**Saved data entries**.
=== Begin Enclosure ===

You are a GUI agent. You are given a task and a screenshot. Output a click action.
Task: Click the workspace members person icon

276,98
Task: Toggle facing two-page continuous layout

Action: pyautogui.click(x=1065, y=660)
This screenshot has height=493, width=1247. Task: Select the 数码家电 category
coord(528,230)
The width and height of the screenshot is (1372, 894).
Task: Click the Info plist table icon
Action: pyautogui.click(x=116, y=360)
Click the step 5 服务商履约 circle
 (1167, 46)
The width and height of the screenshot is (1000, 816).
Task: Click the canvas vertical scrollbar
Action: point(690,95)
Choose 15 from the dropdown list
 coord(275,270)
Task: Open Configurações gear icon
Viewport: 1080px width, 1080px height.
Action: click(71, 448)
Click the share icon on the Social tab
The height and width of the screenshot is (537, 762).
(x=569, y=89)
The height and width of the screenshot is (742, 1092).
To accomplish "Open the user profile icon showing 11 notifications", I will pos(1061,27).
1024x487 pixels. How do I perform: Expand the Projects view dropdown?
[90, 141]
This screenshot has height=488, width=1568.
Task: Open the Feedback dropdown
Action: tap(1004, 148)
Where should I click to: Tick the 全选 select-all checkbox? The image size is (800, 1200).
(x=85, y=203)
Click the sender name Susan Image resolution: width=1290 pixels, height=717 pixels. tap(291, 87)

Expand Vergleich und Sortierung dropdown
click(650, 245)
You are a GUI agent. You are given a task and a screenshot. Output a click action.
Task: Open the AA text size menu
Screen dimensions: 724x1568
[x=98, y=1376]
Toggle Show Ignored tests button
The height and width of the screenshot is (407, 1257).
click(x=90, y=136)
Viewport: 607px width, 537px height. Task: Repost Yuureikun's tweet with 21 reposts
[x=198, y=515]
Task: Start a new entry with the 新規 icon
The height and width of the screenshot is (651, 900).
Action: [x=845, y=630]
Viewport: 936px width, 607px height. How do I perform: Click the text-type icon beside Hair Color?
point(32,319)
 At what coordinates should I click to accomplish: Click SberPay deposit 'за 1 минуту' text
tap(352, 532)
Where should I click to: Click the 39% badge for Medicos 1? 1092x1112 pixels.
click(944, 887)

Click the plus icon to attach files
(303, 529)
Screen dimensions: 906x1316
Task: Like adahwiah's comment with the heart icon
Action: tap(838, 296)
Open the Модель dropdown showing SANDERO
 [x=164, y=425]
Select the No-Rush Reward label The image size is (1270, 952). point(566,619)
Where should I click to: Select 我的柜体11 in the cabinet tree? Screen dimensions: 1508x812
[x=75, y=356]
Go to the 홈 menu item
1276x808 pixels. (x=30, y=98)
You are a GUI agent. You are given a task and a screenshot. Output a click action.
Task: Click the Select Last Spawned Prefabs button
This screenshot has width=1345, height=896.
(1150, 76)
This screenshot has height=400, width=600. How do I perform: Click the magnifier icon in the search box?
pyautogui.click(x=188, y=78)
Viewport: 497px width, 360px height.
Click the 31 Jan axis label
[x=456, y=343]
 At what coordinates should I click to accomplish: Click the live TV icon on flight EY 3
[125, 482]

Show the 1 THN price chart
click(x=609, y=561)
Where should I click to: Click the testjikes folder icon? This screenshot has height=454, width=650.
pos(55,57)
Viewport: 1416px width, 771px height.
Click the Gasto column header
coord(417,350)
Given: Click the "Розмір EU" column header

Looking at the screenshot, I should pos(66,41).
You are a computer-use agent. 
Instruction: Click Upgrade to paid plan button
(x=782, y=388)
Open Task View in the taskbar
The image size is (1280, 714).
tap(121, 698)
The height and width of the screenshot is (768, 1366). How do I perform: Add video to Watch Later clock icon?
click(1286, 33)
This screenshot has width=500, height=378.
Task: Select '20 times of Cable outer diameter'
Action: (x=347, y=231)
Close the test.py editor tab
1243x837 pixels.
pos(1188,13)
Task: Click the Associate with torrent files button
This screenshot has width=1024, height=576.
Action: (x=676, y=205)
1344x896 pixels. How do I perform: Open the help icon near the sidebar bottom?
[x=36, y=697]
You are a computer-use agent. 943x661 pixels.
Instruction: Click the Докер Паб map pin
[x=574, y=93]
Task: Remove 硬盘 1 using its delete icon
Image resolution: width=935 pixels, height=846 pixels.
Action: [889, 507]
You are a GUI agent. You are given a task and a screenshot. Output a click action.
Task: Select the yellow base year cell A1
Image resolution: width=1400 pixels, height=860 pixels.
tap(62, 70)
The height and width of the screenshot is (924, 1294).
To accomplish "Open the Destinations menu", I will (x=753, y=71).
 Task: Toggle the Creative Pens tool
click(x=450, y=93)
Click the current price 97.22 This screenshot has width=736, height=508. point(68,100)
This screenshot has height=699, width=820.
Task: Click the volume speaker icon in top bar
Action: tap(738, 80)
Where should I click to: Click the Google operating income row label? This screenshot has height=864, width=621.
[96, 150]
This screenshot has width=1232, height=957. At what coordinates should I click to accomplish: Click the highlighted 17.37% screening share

=== End Enclosure ===

Give a word-for-word copy of the records.

You are a GUI agent. You are given a task and a screenshot. Output a click action.
Task: Click the workspace members person icon

276,98
Task: Toggle facing two-page continuous layout

Action: pyautogui.click(x=1065, y=660)
This screenshot has height=493, width=1247. Task: Select the 数码家电 category
coord(528,230)
The width and height of the screenshot is (1372, 894).
Task: Click the Info plist table icon
Action: pyautogui.click(x=116, y=360)
Click the step 5 服务商履约 circle
 (1167, 46)
The width and height of the screenshot is (1000, 816).
Task: Click the canvas vertical scrollbar
Action: point(690,95)
Choose 15 from the dropdown list
 coord(275,270)
Task: Open Configurações gear icon
Viewport: 1080px width, 1080px height.
Action: click(71, 448)
Click the share icon on the Social tab
The height and width of the screenshot is (537, 762).
(x=569, y=89)
The height and width of the screenshot is (742, 1092).
To accomplish "Open the user profile icon showing 11 notifications", I will pos(1061,27).
1024x487 pixels. How do I perform: Expand the Projects view dropdown?
[90, 141]
This screenshot has height=488, width=1568.
Task: Open the Feedback dropdown
Action: tap(1004, 148)
Where should I click to: Tick the 全选 select-all checkbox? The image size is (800, 1200).
(x=85, y=203)
Click the sender name Susan Image resolution: width=1290 pixels, height=717 pixels. tap(291, 87)

Expand Vergleich und Sortierung dropdown
click(650, 245)
You are a GUI agent. You are given a task and a screenshot. Output a click action.
Task: Open the AA text size menu
Screen dimensions: 724x1568
[x=98, y=1376]
Toggle Show Ignored tests button
The height and width of the screenshot is (407, 1257).
click(x=90, y=136)
Viewport: 607px width, 537px height. Task: Repost Yuureikun's tweet with 21 reposts
[x=198, y=515]
Task: Start a new entry with the 新規 icon
The height and width of the screenshot is (651, 900).
Action: [x=845, y=630]
Viewport: 936px width, 607px height. How do I perform: Click the text-type icon beside Hair Color?
point(32,319)
 At what coordinates should I click to accomplish: Click SberPay deposit 'за 1 минуту' text
tap(352, 532)
Where should I click to: Click the 39% badge for Medicos 1? 1092x1112 pixels.
click(944, 887)

Click the plus icon to attach files
(303, 529)
Screen dimensions: 906x1316
Task: Like adahwiah's comment with the heart icon
Action: tap(838, 296)
Open the Модель dropdown showing SANDERO
 [x=164, y=425]
Select the No-Rush Reward label The image size is (1270, 952). point(566,619)
Where should I click to: Select 我的柜体11 in the cabinet tree? Screen dimensions: 1508x812
[x=75, y=356]
Go to the 홈 menu item
1276x808 pixels. (x=30, y=98)
You are a GUI agent. You are given a task and a screenshot. Output a click action.
Task: Click the Select Last Spawned Prefabs button
This screenshot has width=1345, height=896.
(1150, 76)
This screenshot has height=400, width=600. How do I perform: Click the magnifier icon in the search box?
pyautogui.click(x=188, y=78)
Viewport: 497px width, 360px height.
Click the 31 Jan axis label
[x=456, y=343]
 At what coordinates should I click to accomplish: Click the live TV icon on flight EY 3
[125, 482]

Show the 1 THN price chart
click(x=609, y=561)
Where should I click to: Click the testjikes folder icon? This screenshot has height=454, width=650.
pos(55,57)
Viewport: 1416px width, 771px height.
Click the Gasto column header
coord(417,350)
Given: Click the "Розмір EU" column header

Looking at the screenshot, I should pos(66,41).
You are a computer-use agent. 
Instruction: Click Upgrade to paid plan button
(x=782, y=388)
Open Task View in the taskbar
The image size is (1280, 714).
tap(121, 698)
The height and width of the screenshot is (768, 1366). How do I perform: Add video to Watch Later clock icon?
click(1286, 33)
This screenshot has width=500, height=378.
Task: Select '20 times of Cable outer diameter'
Action: (x=347, y=231)
Close the test.py editor tab
1243x837 pixels.
pos(1188,13)
Task: Click the Associate with torrent files button
This screenshot has width=1024, height=576.
Action: (x=676, y=205)
1344x896 pixels. How do I perform: Open the help icon near the sidebar bottom?
[x=36, y=697]
You are a computer-use agent. 943x661 pixels.
Instruction: Click the Докер Паб map pin
[x=574, y=93]
Task: Remove 硬盘 1 using its delete icon
Image resolution: width=935 pixels, height=846 pixels.
Action: [889, 507]
You are a GUI agent. You are given a task and a screenshot. Output a click action.
Task: Select the yellow base year cell A1
Image resolution: width=1400 pixels, height=860 pixels.
tap(62, 70)
The height and width of the screenshot is (924, 1294).
To accomplish "Open the Destinations menu", I will (x=753, y=71).
 Task: Toggle the Creative Pens tool
click(x=450, y=93)
Click the current price 97.22 This screenshot has width=736, height=508. point(68,100)
This screenshot has height=699, width=820.
Task: Click the volume speaker icon in top bar
Action: tap(738, 80)
Where should I click to: Click the Google operating income row label? This screenshot has height=864, width=621.
[96, 150]
This screenshot has width=1232, height=957. At what coordinates should I click to accomplish: Click the highlighted 17.37% screening share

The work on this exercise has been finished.